Methodological naturalism

In my (by now somewhat infamous) discussion of the Dover trial (which occurs here, and in Chapter 2 of my book), I took issue with Judge Jones (and with Robert Pennock) for endorsing methodological naturalism, understood as the claim that science can’t in principle investigate supernatural phenomena. I was happy to come across an article by physicist Sean Carroll where he endorses the same anti-methodogical-naturalism point that I do:

There’s no obstacle in principle to imagining that the normal progress of science could one day conclude that the invocation of a supernatural component was the best way of understanding the universe. Indeed, this scenario is basically the hope of most proponents of Intelligent Design. The point is not that this couldn’t possibly happen — it’s that it hasn’t happened in our actual world.
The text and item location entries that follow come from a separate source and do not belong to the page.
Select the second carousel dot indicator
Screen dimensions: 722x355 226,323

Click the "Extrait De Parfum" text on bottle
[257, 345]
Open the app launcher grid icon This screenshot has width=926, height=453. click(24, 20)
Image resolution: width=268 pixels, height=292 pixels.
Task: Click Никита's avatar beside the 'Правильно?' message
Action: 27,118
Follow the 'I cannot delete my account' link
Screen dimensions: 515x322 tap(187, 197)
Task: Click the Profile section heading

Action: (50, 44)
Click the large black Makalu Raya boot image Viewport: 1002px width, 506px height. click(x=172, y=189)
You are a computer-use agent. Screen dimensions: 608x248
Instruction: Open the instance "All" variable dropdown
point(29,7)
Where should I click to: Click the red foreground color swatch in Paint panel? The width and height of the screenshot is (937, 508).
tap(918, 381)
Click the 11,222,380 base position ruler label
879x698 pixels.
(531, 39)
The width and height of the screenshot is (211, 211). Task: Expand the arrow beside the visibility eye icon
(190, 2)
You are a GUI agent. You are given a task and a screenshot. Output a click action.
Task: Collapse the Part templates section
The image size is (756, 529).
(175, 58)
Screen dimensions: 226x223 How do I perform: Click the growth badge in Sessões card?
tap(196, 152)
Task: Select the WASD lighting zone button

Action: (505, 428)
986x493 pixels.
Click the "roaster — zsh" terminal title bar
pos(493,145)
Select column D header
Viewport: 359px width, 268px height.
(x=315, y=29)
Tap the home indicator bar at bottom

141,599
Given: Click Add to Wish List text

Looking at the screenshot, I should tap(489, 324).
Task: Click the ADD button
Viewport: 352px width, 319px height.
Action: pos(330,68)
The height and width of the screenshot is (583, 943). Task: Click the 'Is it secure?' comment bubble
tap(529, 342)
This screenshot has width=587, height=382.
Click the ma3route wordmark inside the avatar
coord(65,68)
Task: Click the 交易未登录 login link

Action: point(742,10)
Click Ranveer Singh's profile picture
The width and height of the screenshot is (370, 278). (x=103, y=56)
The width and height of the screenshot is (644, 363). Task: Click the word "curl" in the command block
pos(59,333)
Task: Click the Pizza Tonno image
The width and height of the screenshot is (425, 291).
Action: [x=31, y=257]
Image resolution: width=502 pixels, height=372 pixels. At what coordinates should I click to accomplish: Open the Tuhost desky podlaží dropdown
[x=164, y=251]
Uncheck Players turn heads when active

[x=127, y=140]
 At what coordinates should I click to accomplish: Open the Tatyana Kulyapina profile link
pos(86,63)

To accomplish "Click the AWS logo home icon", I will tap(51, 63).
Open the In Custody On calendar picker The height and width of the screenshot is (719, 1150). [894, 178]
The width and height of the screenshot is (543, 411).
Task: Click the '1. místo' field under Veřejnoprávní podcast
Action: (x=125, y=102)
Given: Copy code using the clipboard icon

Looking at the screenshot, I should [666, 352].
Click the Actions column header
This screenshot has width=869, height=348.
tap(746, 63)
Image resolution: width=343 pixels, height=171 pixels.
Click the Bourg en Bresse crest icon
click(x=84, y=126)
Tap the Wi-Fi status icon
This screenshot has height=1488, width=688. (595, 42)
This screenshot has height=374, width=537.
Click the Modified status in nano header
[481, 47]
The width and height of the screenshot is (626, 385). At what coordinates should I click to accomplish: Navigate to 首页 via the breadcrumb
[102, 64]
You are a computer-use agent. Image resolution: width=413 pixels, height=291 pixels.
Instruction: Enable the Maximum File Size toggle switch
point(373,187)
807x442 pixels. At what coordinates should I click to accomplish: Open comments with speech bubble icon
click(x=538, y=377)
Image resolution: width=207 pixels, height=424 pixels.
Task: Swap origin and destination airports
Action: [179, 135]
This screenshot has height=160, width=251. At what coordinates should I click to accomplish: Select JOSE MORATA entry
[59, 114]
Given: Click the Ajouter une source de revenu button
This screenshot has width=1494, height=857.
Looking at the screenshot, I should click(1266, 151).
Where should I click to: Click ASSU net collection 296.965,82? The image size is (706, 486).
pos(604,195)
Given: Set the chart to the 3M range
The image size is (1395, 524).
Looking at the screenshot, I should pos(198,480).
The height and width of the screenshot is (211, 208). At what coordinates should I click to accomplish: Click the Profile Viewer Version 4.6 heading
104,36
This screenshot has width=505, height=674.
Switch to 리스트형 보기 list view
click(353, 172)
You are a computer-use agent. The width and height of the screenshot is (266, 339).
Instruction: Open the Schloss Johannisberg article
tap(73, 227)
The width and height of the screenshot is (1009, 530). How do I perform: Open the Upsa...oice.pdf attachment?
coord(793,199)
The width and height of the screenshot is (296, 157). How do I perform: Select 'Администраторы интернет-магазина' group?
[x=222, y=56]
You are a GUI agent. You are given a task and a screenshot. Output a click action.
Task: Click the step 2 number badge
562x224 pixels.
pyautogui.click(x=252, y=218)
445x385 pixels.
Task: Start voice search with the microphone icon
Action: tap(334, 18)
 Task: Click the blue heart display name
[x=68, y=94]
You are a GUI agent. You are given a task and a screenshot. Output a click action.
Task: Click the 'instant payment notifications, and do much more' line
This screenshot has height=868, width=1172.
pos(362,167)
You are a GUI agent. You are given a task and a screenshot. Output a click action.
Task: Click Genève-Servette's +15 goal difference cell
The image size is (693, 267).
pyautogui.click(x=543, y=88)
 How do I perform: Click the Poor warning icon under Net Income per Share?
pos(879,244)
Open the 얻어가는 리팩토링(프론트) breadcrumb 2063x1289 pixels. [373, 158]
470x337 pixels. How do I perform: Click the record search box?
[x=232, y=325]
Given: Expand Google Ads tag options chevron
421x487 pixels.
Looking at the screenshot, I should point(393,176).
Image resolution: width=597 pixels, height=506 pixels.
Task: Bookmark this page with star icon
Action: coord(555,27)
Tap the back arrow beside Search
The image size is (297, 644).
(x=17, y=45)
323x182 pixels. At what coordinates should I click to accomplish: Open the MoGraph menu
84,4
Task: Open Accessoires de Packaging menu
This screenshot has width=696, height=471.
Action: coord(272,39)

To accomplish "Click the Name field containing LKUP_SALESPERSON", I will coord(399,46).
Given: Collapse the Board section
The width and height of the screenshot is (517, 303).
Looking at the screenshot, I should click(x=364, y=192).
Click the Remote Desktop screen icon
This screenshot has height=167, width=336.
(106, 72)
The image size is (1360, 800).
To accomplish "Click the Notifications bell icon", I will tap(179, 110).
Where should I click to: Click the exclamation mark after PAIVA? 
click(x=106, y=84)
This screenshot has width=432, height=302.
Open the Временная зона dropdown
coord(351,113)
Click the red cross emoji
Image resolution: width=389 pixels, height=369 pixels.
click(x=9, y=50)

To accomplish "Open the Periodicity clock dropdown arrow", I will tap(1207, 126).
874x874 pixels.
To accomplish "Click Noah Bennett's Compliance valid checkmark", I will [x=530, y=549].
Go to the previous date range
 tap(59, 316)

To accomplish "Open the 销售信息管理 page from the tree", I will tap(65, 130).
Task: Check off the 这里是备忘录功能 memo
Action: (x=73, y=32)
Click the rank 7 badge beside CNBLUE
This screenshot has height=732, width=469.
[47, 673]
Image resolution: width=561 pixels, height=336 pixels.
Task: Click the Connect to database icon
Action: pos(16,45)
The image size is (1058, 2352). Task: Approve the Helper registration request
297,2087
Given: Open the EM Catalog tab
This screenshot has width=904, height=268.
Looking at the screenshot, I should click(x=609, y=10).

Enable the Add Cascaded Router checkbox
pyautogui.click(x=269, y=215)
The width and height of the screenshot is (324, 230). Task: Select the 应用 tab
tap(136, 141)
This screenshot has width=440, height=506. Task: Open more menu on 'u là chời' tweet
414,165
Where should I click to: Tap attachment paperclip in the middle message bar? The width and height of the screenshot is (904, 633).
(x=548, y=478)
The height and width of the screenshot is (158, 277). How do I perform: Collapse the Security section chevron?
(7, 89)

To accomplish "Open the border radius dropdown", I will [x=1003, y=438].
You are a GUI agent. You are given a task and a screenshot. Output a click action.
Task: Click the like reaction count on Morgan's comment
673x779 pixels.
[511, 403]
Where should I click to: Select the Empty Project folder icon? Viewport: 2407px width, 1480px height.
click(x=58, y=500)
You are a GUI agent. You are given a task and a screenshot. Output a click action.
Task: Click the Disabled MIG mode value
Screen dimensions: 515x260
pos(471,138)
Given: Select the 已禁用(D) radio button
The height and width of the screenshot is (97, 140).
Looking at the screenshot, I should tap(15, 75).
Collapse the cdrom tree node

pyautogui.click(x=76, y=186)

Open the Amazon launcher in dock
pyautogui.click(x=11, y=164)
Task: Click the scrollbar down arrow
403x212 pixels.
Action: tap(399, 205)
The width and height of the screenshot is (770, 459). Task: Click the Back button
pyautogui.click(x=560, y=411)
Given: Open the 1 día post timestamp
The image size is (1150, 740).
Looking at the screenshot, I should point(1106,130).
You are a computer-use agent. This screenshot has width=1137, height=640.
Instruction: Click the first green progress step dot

I’ve been given a hard time for saying this, so I’m happy to see smart people agreeing with me.

As I said in my previous post, there’s a lot wrong with Robert Pennock’s piece ”Can’t Philosophers Tell the Difference Between Science and Religion? Demarcation Revisited”, in the new edition of But is it Science?. Here is just one of the problems. 

Pennock is famous (or perhaps infamous) for holding that claims about supernatural beings are untestable; Pennock says that the supernatural is inherently mysterious to us. I have a lot to say about why that’s wrong in my forthcoming book, Seeking God in Science: An Atheist Defends Intelligent Design. Elliott Sober also has a nice argument that some some claims about supernatural beings are testable. Sober gives the example:

the claim that an omnipotent supernatural being wanted above all that everything in nature be purple.

This is a claim that’s testable — we can observe the world, see that not everything is purple, and conclude that the claim is false. But Pennock takes issue with this. He writes:

Might not all of nature now indeed “be purple” in its noumenal substance, irrespective of its accidents, as wine purportedly becomes blood without observable change in the miracle of the Eucharist? (p. 552)

Pennock concludes that Sober’s claim is not testable.

But Pennock’s reasoning is misleading here. There are two ways to understand the thesis that a claim is testable. One way, the weak way, is to hold that one can get powerful evidence for or against the claim. The other way , the strong way, is to hold that one can get conclusive proof for or against the claim. Now, If one understands testability the strong way, then it turns out that virtually no scientific claim is testable — we don’t have conclusive proof  that we’re not brains in vats, and hence however the world appears to us via our scientific investigation could be false, because it could be the case that we’re brains in vats and the real world containing the vats is different from how the world appears to us. So the strong way is unreasonable. On the weaker way, then ordinary scientific claims are testable, even though we can’t get conclusive proof for or against them, just as the claim that everything in nature is purple is testable, even though we can’t get conclusive proof against that claim. Thus, on a reasonable understanding of what it is for a claim to be testable, Sober has provided a good example of a claim about the supernatural that’s testable.

Here’s another way to respond to Pennock. We could just change Sober’s example slightly, so that we’re talking about 

the claim that an omnipotent supernatural being wanted above all that everything in nature APPEARS TO US TO BE purple.

This claim is testable, even on the strong reading of testability. It follows that Pennock is wrong to hold that claims about the supernatural are not testable.